Bodie is a very popular ghost town in the West, especially for visitors who are looking to see a former mining town that feels literally frozen in time. When visiting Bodie, you can expect to see deserted streets, and even enter some abandoned churches, schoolhouses, barbershops and century old saloons. You could also find several valuable relics that still remain intact today.
Kennecott was a very prosperous town, making great fortunes for the brave miners who found it. In the search for copper, two brave prospectors went to this place in the early 1900s, accidentally finding around $200 million worth of copper metal. In fact, Kennecott and its five mines contained the world’s richest copper concentration in the early 20th century. A few years later, in 1938, the copper supply was at an all-time low, low enough to get the mines shuttered. Today, Kennecott is a National Historic Landmark and a part of the massive Wrangell-St. Elias National Park.
Just as many other ghost towns, Rhyolite was born during a mining gold rush. At its peak, Rhyolite had three train lines, three newspapers, three swimming pools, three hospitals and over 50 saloons. One of the most beautiful sites in Rhyolite that still stands to this day is the Kelly Bottle House, which is built exclusively out of medicine, beer and whisky bottles.
Calico is a deserted mining town located in the Calico Mountains which are a part of the Mojave Desert. Visitors can go and make a full railroad trip around the hill, visit the old silver mines, or even experience some paranormal activity on a ghost tour, as hundreds of visitors already have.

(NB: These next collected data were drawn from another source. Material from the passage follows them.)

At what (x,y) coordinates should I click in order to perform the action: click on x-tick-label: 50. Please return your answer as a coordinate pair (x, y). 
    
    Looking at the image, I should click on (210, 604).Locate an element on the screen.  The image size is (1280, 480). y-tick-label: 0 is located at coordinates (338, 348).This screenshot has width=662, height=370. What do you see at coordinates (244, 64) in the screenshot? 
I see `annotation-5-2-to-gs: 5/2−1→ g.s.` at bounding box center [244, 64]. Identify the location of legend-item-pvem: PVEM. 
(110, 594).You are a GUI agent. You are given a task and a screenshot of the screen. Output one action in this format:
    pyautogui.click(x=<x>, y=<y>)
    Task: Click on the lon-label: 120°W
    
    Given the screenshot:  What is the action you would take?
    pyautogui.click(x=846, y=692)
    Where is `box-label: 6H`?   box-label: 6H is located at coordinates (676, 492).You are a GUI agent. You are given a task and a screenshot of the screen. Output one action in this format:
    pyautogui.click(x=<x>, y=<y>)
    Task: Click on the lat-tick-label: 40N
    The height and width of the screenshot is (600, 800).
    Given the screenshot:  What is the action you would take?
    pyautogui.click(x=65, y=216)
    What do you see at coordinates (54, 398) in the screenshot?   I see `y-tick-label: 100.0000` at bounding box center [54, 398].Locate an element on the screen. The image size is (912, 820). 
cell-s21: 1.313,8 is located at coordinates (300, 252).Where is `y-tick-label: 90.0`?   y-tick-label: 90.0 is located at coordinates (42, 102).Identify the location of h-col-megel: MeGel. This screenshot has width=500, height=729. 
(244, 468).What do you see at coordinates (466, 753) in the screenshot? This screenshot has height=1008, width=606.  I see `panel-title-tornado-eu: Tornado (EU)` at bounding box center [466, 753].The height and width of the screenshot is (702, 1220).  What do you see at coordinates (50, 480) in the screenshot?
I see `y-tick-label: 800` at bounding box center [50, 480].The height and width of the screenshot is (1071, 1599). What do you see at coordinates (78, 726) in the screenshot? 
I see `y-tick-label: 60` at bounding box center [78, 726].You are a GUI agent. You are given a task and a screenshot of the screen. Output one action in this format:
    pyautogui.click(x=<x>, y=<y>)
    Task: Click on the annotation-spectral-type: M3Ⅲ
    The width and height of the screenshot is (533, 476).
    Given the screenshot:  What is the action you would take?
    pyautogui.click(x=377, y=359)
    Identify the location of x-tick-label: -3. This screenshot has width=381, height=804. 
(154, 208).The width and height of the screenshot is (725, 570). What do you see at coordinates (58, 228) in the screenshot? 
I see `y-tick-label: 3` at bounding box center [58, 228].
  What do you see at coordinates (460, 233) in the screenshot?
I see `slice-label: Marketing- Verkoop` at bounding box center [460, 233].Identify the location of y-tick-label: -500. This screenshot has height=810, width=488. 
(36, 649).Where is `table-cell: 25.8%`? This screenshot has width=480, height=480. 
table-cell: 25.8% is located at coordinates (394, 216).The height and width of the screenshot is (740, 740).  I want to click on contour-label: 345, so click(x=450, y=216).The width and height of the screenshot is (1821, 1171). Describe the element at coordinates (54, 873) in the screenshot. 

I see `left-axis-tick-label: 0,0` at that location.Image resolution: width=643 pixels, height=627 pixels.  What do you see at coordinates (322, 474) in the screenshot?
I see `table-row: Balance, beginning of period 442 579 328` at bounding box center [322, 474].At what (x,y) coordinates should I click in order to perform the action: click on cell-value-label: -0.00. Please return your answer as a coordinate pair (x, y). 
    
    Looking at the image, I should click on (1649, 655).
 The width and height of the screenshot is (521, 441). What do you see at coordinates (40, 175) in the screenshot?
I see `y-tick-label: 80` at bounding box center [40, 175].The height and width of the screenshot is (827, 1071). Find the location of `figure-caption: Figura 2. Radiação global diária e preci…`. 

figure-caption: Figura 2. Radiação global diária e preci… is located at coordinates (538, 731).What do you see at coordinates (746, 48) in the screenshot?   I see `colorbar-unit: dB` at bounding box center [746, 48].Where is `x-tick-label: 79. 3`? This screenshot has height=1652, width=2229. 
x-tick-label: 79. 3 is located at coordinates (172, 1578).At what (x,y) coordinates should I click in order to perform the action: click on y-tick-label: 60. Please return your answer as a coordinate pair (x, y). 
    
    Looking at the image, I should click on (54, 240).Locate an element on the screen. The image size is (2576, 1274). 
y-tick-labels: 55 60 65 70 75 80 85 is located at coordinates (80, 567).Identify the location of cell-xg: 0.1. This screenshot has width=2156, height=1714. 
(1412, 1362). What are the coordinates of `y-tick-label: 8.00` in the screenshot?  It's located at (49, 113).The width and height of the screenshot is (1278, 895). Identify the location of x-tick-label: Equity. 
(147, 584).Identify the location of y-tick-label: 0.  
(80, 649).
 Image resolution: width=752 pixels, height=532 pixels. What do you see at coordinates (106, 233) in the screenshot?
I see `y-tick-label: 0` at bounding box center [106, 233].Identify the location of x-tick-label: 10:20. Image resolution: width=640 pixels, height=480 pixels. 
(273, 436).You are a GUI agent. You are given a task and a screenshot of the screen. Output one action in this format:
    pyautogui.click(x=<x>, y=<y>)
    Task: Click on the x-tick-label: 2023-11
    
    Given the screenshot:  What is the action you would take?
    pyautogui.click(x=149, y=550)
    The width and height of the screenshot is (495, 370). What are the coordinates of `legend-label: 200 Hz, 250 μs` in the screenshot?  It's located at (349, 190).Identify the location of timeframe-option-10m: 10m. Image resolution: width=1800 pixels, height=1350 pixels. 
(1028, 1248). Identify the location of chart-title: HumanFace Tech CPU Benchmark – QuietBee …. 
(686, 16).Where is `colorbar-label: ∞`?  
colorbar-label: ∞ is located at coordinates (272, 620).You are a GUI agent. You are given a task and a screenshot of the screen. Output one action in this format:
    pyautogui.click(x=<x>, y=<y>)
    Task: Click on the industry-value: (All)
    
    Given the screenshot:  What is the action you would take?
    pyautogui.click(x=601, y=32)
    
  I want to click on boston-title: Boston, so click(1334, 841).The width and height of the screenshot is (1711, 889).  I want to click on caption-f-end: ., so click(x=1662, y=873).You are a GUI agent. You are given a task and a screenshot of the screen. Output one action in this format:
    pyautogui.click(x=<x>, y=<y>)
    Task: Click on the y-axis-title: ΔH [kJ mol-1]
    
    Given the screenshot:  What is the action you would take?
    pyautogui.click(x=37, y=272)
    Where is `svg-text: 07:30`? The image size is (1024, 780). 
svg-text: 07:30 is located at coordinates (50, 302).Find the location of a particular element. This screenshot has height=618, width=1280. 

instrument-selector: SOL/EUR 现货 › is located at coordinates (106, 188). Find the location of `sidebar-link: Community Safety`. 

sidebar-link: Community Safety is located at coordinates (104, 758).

Although Thurmond is not a true ghost town in the most correct sense, it should definitely be a part of this list, since only five residents proudly call this nearly-abandoned train town home. Thurmond has been properly preserved over the years, since most original buildings, including abandoned the C&O Coaling Tower and Sand House, the three-story Goldman Kincaid and the Mankin Cox Buildings, the old National Bank of Thurmond, as well as several other homes, still stand firm.
Just as most of these other ghost towns, Terlingua was a mining town near the Rio Grande River, and it was completely abandoned around the beginning of the Second World War, more precisely in 1940. Nevertheless, hundreds of artists and eccentrics call Terlingua home, and they are ready to sleep in their cars, caves, and even teepees, mostly without water or electricity.
Aptly named Goldfield, this town was literally swarming with motivated miners hoping for gold in the late 1800s. After its short lived gold rush, the small town Goldfield was totally deserted by 1898. Twenty years later, the area was once again inhabited and renamed Youngsberg in 1921, but it was abandoned just 5 years later. By 1988, the city became a popular tourist attraction that had a handful of fun activities, including a zip line, a reptile exhibit, and some very fun horseback rides. Goldfield also has a museum, a saloon and other different merchants.
St. Elmo was once a swarming, bustling mining city center that was populated with nearly 2,000 people at its peak. By 1930 though, the number of inhabitants of the city fell down to just below 10. Now, St. Elmo is privately owned and maintained, and visitors can freely swing by the small city. It is said that St. Elmo has some of the most paranormal activity in the state.